Black Butterfly is a 2017 thriller about a writer in an isolated mountain town who invites a drifter into his home with devastating consequences.

The writing process is often explored in film and theater in metaphorical terms, seen in themes of great hurdles and sometimes harrowing imagery of psychological trauma. Writers face their inner demons as they sometimes lay at the monstrous feet of a creative block and from black comedies such as Throw Mamma From The Train and Barton Fink to twisted chillers like Secret Window, prove themselves a source for some endlessly compelling stories.

With Black Butterfly, that process is defined by madness in a decidedly twisted thriller that taps into some deeper concerns of the what it means to be a writer on the edge of falling into the void. It follows once successful author Paul (Antonio Banderas), living in an expensive but rustic mountain home a few hours outside of Denver. He sits in frustration, unable to get started on his latest book, taping out “I’m stuck” over and over on the first page with his typewriter. We find out he’s got no money and no prospects and is desperate to sell his house, pressuring real estate agent Laura (Piper Perabo) to find a buyer, though she’s having no luck. When he meets a drifter named Jack (Jonathan Rhys Meyers) in a diner, who saves him from an altercation, he invites him to stay, and soon enough, Jack takes to the lifestyle. He then becomes part of Paul’s creative process, something that proves deadly serious when perspective are crossed and Paul learns more then he expects as they battle for control of the story and much, much more.

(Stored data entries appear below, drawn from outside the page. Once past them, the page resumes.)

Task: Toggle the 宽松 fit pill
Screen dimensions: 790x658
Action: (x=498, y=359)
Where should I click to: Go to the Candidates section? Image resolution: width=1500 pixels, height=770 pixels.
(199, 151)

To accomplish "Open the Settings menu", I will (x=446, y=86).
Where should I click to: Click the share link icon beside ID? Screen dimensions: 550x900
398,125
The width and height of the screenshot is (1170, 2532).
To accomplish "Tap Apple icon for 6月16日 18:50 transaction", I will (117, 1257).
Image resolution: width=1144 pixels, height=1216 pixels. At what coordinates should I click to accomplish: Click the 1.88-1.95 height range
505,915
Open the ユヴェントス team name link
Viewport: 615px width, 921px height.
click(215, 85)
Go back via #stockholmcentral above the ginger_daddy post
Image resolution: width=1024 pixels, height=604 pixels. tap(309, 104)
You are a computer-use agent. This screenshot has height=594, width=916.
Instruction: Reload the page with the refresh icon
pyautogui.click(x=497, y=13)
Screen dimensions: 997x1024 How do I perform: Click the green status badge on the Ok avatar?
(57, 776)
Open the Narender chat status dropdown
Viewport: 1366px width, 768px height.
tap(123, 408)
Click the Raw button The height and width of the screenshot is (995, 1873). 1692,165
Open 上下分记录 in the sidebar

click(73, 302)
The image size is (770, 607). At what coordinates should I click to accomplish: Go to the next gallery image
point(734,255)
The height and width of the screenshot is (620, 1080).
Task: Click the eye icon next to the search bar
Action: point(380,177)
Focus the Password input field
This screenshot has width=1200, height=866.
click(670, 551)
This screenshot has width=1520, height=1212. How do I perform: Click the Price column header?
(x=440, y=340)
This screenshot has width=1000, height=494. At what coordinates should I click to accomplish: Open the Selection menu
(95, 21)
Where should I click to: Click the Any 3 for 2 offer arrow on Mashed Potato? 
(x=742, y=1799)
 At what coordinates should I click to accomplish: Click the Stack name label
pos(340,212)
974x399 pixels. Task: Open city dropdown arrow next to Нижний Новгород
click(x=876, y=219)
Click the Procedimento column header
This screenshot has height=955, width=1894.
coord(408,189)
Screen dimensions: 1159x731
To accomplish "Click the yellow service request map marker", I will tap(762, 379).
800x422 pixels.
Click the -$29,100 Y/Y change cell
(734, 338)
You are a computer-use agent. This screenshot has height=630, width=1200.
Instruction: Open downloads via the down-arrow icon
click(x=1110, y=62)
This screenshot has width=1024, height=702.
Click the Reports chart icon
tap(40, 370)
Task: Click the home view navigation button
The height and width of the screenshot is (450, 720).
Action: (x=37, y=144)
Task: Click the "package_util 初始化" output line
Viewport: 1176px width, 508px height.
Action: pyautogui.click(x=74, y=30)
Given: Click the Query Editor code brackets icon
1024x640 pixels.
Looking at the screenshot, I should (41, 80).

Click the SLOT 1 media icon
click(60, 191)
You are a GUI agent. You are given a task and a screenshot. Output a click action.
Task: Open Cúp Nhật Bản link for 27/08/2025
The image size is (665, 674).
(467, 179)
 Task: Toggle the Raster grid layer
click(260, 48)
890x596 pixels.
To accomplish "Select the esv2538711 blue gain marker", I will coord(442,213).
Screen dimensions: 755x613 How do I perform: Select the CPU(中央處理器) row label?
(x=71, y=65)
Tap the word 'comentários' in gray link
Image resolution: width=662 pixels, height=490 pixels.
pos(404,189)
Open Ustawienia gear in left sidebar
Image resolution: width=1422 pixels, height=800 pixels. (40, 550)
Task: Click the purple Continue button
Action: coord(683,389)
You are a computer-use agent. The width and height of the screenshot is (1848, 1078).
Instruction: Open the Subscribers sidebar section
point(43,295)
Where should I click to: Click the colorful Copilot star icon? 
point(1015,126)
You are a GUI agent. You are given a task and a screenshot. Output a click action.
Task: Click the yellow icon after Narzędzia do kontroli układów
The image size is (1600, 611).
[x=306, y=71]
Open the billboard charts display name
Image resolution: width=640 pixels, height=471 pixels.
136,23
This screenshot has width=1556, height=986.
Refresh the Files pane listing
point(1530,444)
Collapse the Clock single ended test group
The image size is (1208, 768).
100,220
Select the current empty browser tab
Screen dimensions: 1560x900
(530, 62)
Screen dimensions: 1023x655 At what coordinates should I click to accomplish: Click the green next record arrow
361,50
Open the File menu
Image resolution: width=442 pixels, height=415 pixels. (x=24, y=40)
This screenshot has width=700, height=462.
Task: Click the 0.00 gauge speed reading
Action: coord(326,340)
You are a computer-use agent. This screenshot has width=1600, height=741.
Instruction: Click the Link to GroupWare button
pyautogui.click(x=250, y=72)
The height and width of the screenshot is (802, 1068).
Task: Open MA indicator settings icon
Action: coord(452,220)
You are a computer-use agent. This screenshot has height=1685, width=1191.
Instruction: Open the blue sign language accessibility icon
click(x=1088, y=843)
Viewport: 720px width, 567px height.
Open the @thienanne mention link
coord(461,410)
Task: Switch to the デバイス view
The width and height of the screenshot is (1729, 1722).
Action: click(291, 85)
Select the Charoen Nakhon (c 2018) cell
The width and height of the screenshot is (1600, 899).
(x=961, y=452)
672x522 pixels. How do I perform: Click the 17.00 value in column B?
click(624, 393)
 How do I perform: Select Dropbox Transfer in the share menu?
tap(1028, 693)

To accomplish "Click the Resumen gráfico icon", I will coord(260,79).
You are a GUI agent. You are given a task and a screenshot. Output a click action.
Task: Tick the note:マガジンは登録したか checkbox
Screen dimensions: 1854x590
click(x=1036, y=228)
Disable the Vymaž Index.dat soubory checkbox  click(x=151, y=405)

Directed by Brian Goodman, Black Butterfly is game of sorts with two players trapped by the confines of rules seemingly made up on the fly as they engage in an escalating conflict that draws in victims from all sides. Polar opposites in many ways, we learn that Paul is divorced, slowly succumbing to drink, and has mostly let himself go. Jack is fresh out of prison, clean cut and in excellent shape, a tinge of violence about him that wafts around him like a lingering mist. On the surface, these are textbook characters though Goodman, and writers Marc Frydman and Justin Stanley dig deep and in the long set up, toy with our expectations and interpretations. 

We are suspect of Jack from the start, fusing himself into Paul’s world, taking on an odd domestic role so that by the time he asks to read Paul’s latest rejected draft, there is already a sense that things aren’t right. Naturally, a terrible storm isolates the men even further before it all slips into chaos as bodies are unearthed though there is a lingering doubt about the authenticity of everything we see, created partially by an opening sequence that alludes to something or someone we are meant to guess at. All three leads are very well cast with Banderas especially good, a little puffy, vulnerable and off-kilter, giving a terrific turn in a challenging film that tasks us with a considerable number of questions to answer, most on our own.

The take-away will be debated, the underlying theme of art versus audience one that most likely will be lost in the reveal of the final act and even more so in the last shot, one that some might see as a cheat, and indeed, strips much of the preceding events of their impact if accepted as such. A film more about the meaning than the aftermath, Black Butterfly will find followers in those it caters specifically too, though fans of a good mystery will certainly find rewards even if its ending misses the mark.